A G₃ pedigree with anemia and shortened life span was identified in an ENU mutagenesis screen on a 129Sv background established as previously described.²⁶  Mapping of the mutation was performed by breeding with wild-type C57BL/6J mice. Genomic DNA was collected from affected and unaffected G₃ mice on weaning and genotyped using a panel of simple sequence-length polymorphism markers. The candidate interval for the mutation was refined to a 3-Mb region of chromosome 1. Subsequent sequencing of candidate genes led to identification of a T to C base substitution at nucleotide position 2099 of the Inpp5 days gene (GenBank Accession NM_010566), which encodes the 5′-phosphatase SHIP1. SHIP1^−/− mice were also used and have been described.¹²  All mice used for phenotypic analyses were backcrossed onto a C57BL/6J background for at least 5 generations.
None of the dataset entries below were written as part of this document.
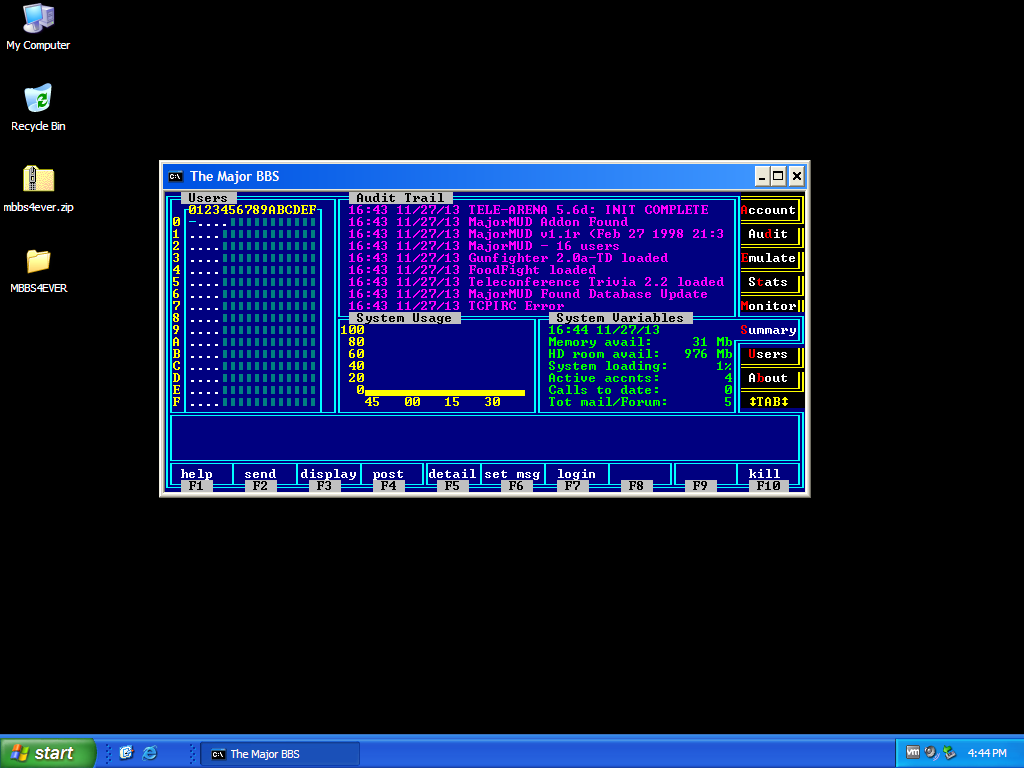Open the MBBS4EVER folder icon
The height and width of the screenshot is (768, 1024).
coord(38,261)
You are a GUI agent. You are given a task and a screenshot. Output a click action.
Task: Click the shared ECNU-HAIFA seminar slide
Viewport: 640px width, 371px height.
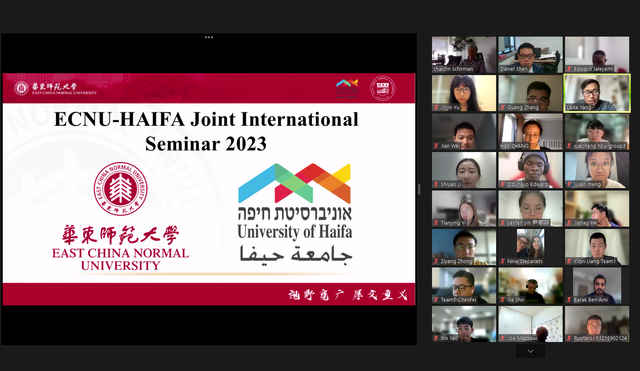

For repopulation assays, female CD45.1 (B6.SJL(Ptprca[Ly5.1])) mice were purchased from the Walter and Eliza Hall Institute of Medical Research Animal House Facility. The Animal Ethics Committees of the Walter and Eliza Hall Institute and University of Melbourne approved all animal procedures.

SHIP1 point mutant mice were genotyped by an initial polymerase chain reaction (PCR) using primers: forward, (5′-GACCAACTGCTCCTGGAGAG-3′) and reverse, (5′-TCTGCTTCGTGTATGCATACTTG-3′); followed by a restriction digest of the PCR product with DpnII to isolate the T2099C base substitution. SHIP1^−/− mice were genotyped by 2-allele, 3-primer PCR using primers: forward, (5′-GCCTACGCACTCTGCGTG-3′), reverse, (5′-CTCTGTCCCTGCTCCTGC-3′) and Mk3.3 (5′-GACCGCTTCCTCGTGCTTTACGGT-3′).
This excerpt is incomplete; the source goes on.